> [SOURCE MATERIAL]
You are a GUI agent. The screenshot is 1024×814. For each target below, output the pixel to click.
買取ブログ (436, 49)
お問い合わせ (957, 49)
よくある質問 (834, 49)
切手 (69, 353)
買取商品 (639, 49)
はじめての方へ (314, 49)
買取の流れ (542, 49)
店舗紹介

> [PROBLEM STATEMENT]
Tally the lines in the entries above that contain the string "click", with case counting, and reply with the number alone.

> [TASK SOLUTION]
1